Iraqi Ministry of Environment vows action as Tigris and Euphrates Rivers face pollution crisis

BAGHDAD — Iraq’s iconic Tigris and Euphrates rivers are facing a pollution crisis as waste disposal continues to contaminate their waters, prompting urgent action from the Iraqi Ministry of Environment to safeguard these vital waterways.

Amidst growing concerns, the Iraqi Ministry of Environment has pledged to address the alarming pollution levels in the Tigris and Euphrates rivers, acknowledging the significant threat posed by human activities, particularly waste dumping, to the water quality.

Iraq, like many nations worldwide, grapples with the consequences of climate change, with the country ranking among the five most rapidly affected by environmental shifts. With a population of 43 million, Iraq heavily relies on the Tigris and Euphrates rivers for drinking water, agriculture, and other essential needs.

Beyond individual actions, businesses, shops, and factories also contribute to river pollution, releasing toxins and pollutants that further degrade the water quality.

Iraq boasts approximately 18 water purification facilities, collectively producing around 700,000 cubic meters of contaminated water annually, much of which finds its way into the rivers.

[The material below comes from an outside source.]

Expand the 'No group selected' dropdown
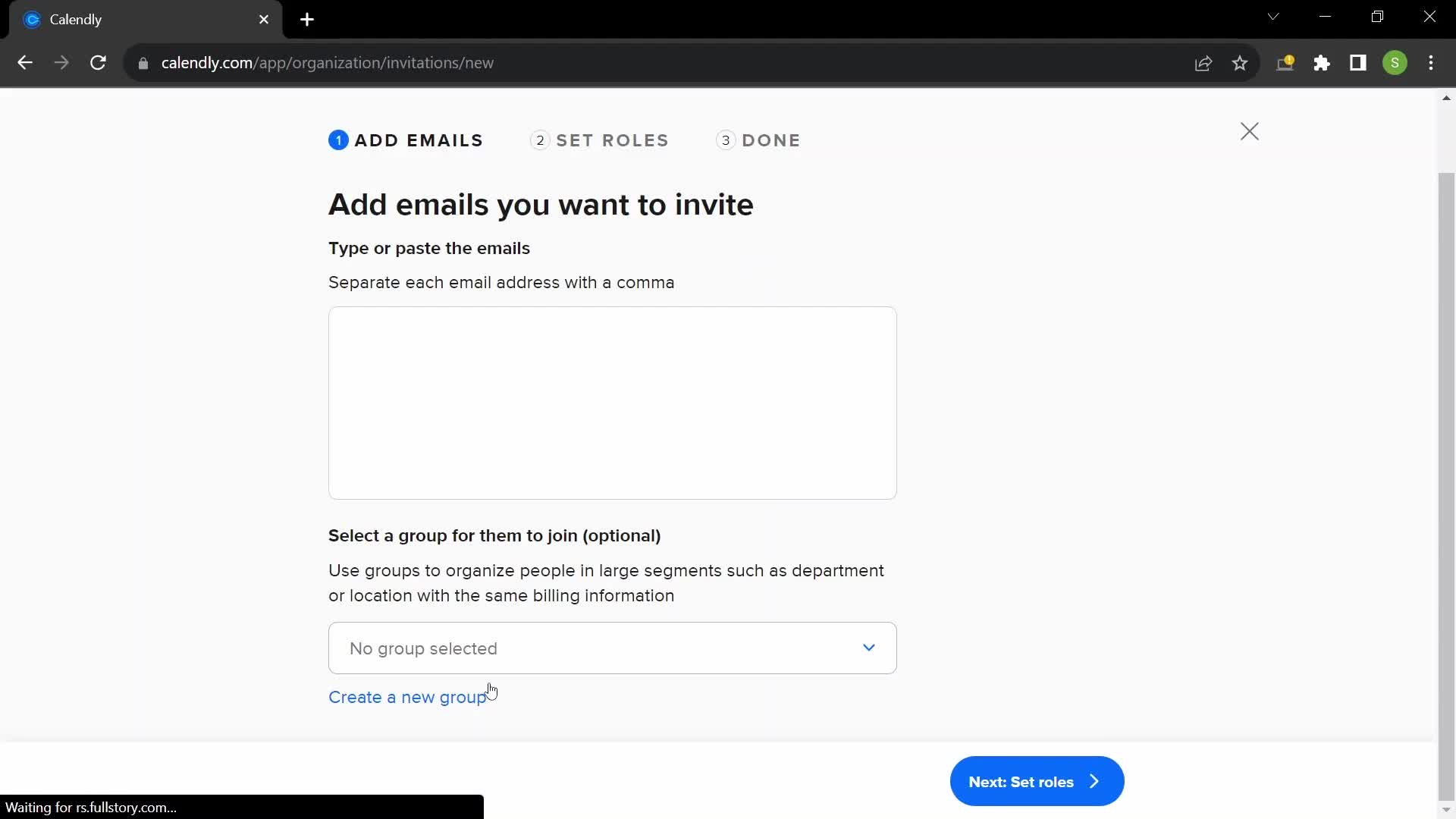The width and height of the screenshot is (1456, 819). pyautogui.click(x=612, y=648)
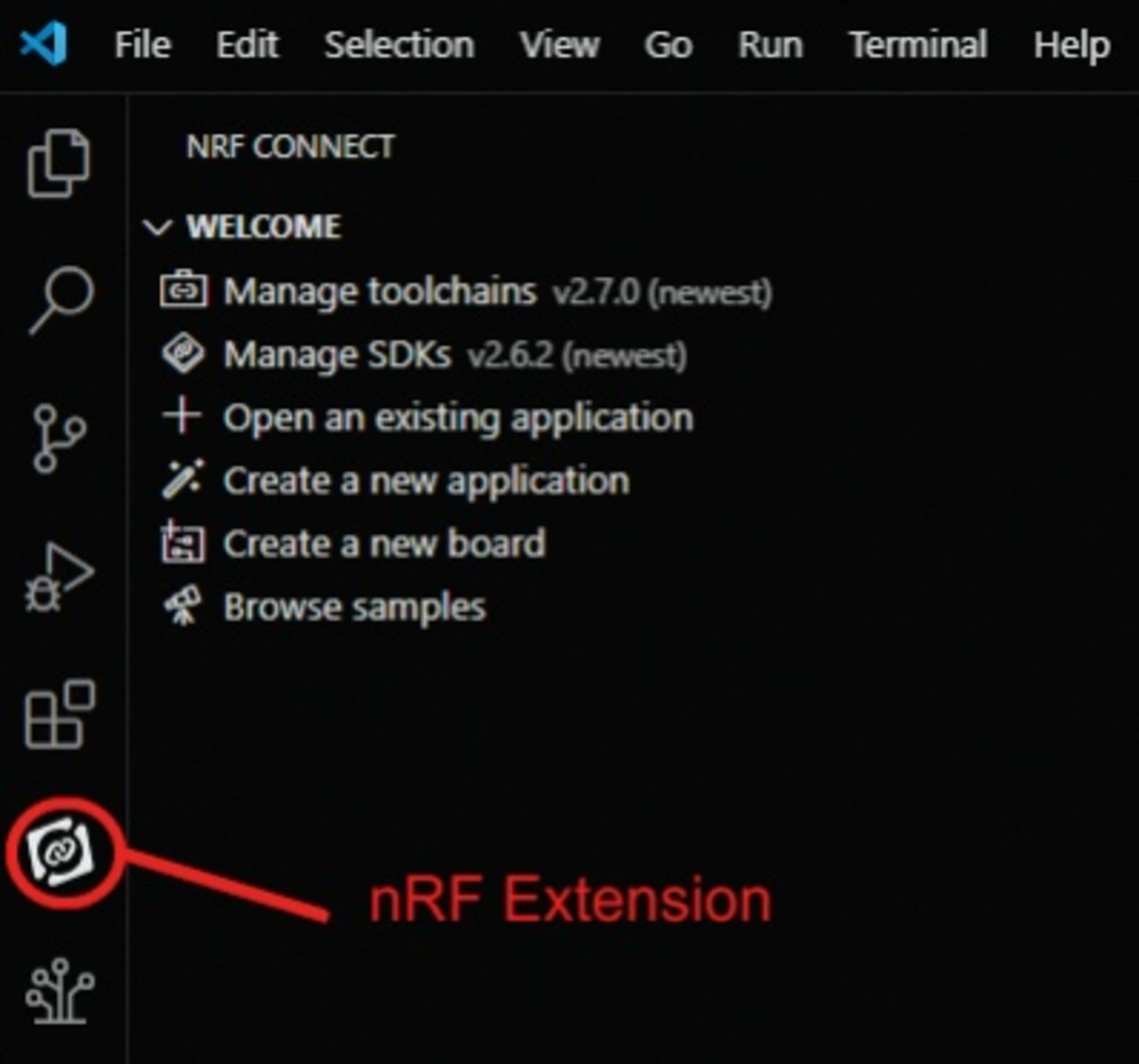Open the Explorer view in activity bar
The image size is (1139, 1064).
[x=59, y=163]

Despite the severity of the issue, the government has yet to implement effective solutions. In response, the Iraqi Ministry of Environment has initiated efforts to combat river pollution, forming a committee comprising representatives from various governmental bodies. This committee aims to assess the extent of the damage and develop strategies to restore the health of the Tigris and Euphrates rivers, safeguarding their invaluable resources for future generations.